A dispatch supervisor has stepped in as interim director of 911 dispatch operations in Benton County after this week’s sudden retirement of Jim Barber.
Barber departed Tuesday as director of Southeast Communications Center or SECOMM, the emergency dispatch center operated by Benton County Emergency Services. Barber had been director since July 2006.
Kim Lettrick, a supervisor for the center with more than 25 year’s experience with the agency, was appointed interim manager.
Richland Police Chief Chris Skinner, the chief administrator for the emergency services agency, said Barber indicated plans to retire any time between June and his 60th birthday next May. Skinner said it made sense to avoid a long transition period that might have created a sense of stagnation in the agency.
He credited Barber with leaving the agency stronger than he found it, and well positioned to adapt as it contemplates a merger with the Franklin County dispatch center.
“We’ve been planning for this,” he said. “Jim Barber has been a champion for SECOMM and for his employees. I’ve never been around a manager that has really really wanted to do the very best for his organization.”
Skinner will meet with the staff and board members in coming days and intends to map out a plan to appoint a permanent director quickly.

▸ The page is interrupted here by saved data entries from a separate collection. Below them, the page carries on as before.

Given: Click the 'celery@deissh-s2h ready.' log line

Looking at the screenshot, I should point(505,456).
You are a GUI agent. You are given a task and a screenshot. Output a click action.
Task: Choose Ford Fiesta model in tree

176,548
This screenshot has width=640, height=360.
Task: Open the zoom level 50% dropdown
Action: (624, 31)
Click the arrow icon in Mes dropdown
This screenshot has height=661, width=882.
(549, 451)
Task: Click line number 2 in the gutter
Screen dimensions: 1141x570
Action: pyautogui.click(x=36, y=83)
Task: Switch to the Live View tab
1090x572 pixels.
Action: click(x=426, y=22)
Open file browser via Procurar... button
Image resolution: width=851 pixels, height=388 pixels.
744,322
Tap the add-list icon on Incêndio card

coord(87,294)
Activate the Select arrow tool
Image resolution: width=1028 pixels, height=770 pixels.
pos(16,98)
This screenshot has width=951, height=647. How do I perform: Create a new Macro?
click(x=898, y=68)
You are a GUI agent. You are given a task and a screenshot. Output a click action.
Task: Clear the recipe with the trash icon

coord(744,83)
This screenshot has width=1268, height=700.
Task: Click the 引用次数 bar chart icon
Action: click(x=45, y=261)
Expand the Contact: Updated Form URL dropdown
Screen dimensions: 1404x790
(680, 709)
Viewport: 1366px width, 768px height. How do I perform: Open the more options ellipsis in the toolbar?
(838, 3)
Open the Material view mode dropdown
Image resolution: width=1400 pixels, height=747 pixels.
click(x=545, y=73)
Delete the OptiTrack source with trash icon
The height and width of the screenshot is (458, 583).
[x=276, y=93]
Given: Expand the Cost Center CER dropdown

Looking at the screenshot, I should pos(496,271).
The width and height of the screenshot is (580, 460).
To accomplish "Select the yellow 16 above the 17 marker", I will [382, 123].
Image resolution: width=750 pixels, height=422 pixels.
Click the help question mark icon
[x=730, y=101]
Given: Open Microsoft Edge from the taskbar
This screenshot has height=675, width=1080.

SECOMM employs 29 emergency dispatchers as well as administrators and fields 28,000 emergency calls from Benton County callers every month. It is jointly owned by Benton County and the cities of Kennewick and Richland. Smaller cities pay subscription fees.
Benton County Emergency Services is negotiating an agreement with Franklin County and the city of Pasco to unite Tri-City 911 operations under the SECOMM banner.
The move is widely supported by police and fire officials who say a single point of contact will eliminate problems with misrouted calls and improve emergency response times.
The increased use of mobile phones means calls are routed to nearby towers that aren’t always in the same county as the caller. Officials estimate as many as 5,000 Tri-City calls go to the wrong dispatch center annually.
Franklin County and the city would each make a one-time $500,000 capital contribution to join SECOMM as voting partners. A memorandum of understanding is pending.